(EXERCISE): Your answer should consist solely of the lines from the one holding "Where should I" through the final line of the entries, reproduced exactly and without pictures.

Segment Open

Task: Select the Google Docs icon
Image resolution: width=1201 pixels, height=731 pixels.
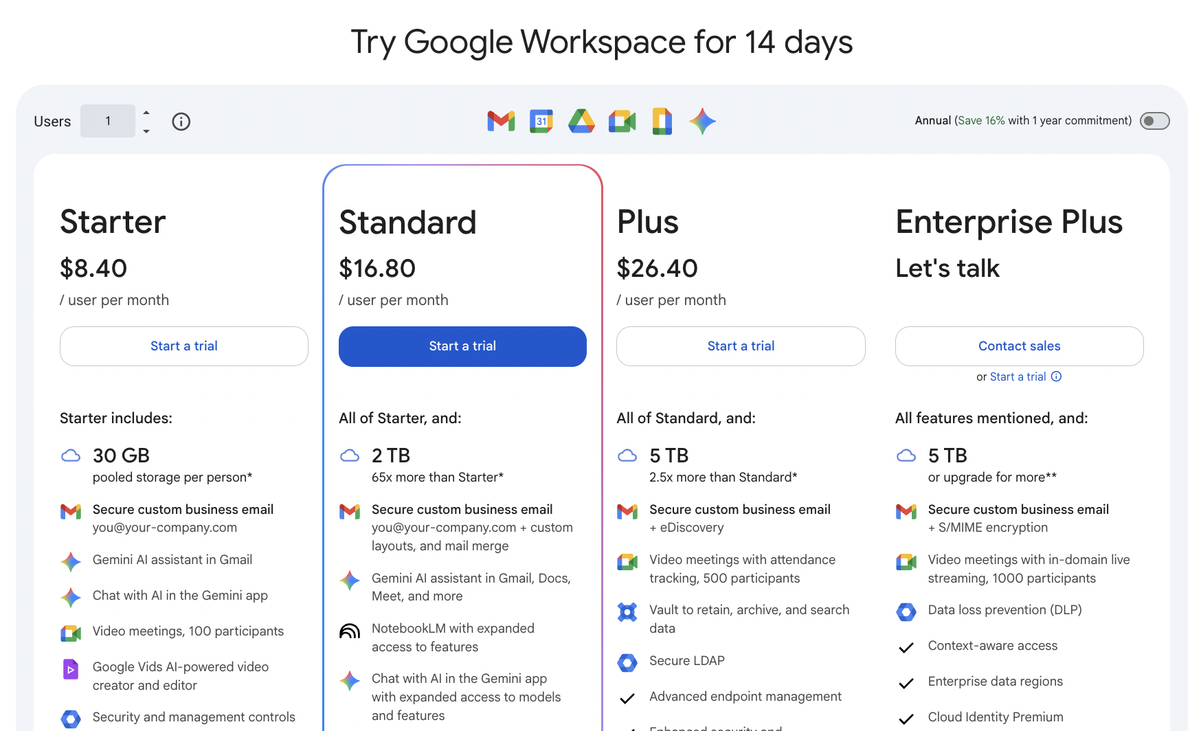Action: [x=662, y=121]

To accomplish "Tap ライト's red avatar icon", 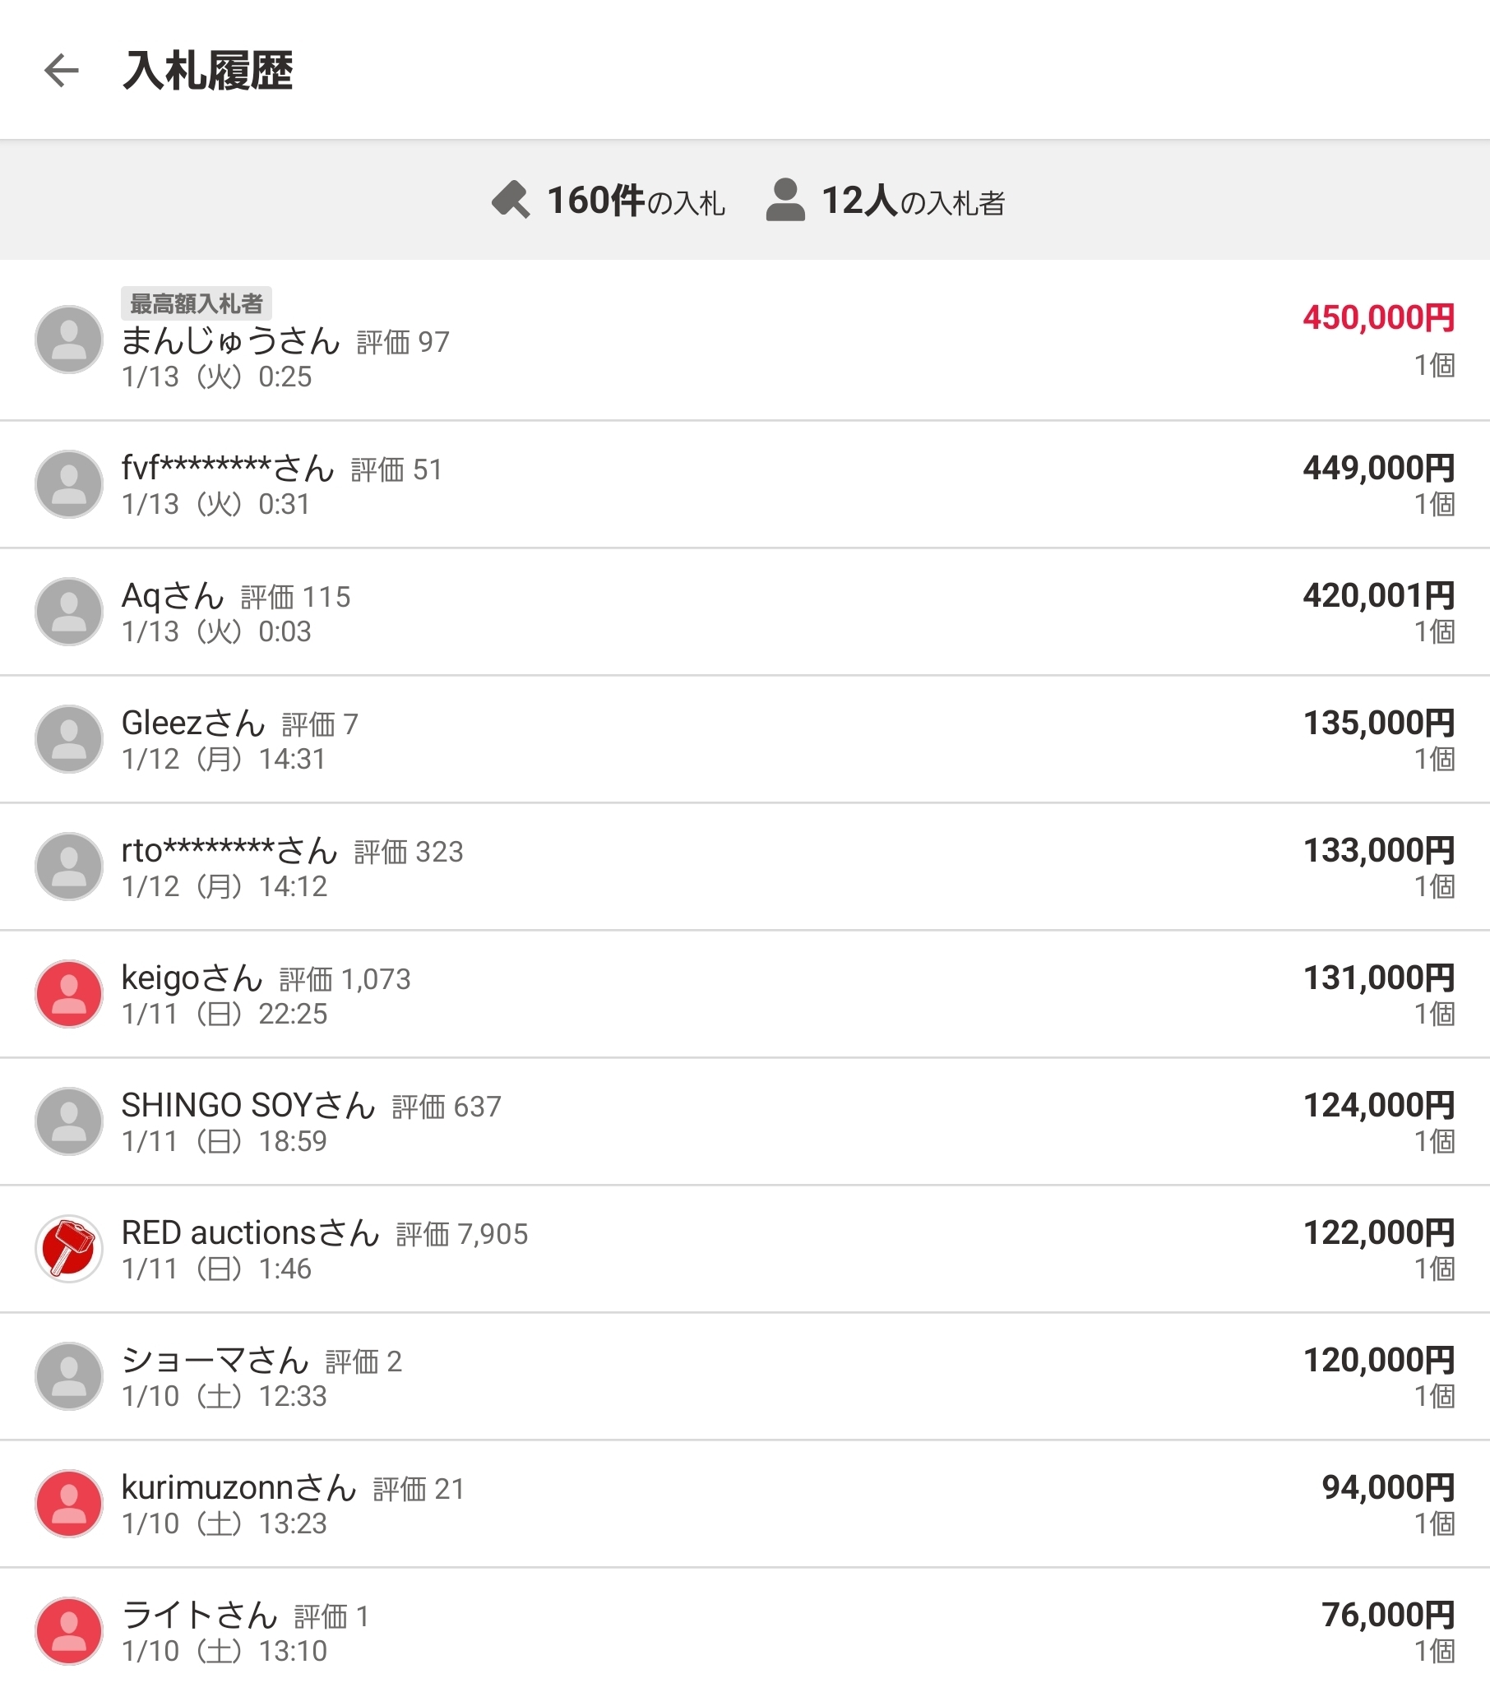I will click(69, 1631).
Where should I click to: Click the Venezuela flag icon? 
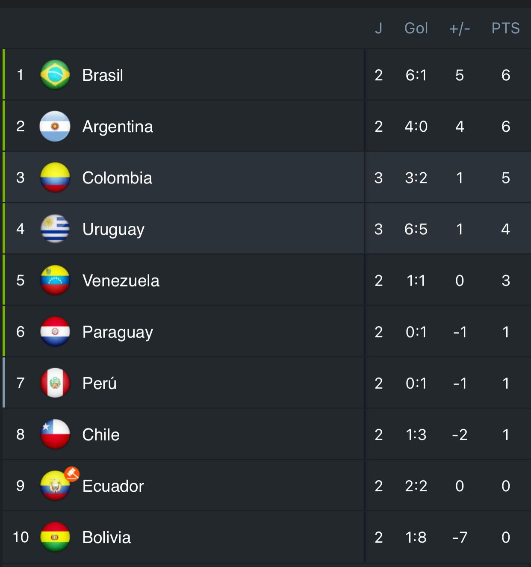[x=55, y=280]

Segment Closed

(ANSWER BOX):
Where should I click to: Click the Venezuela flag icon? 
[x=55, y=280]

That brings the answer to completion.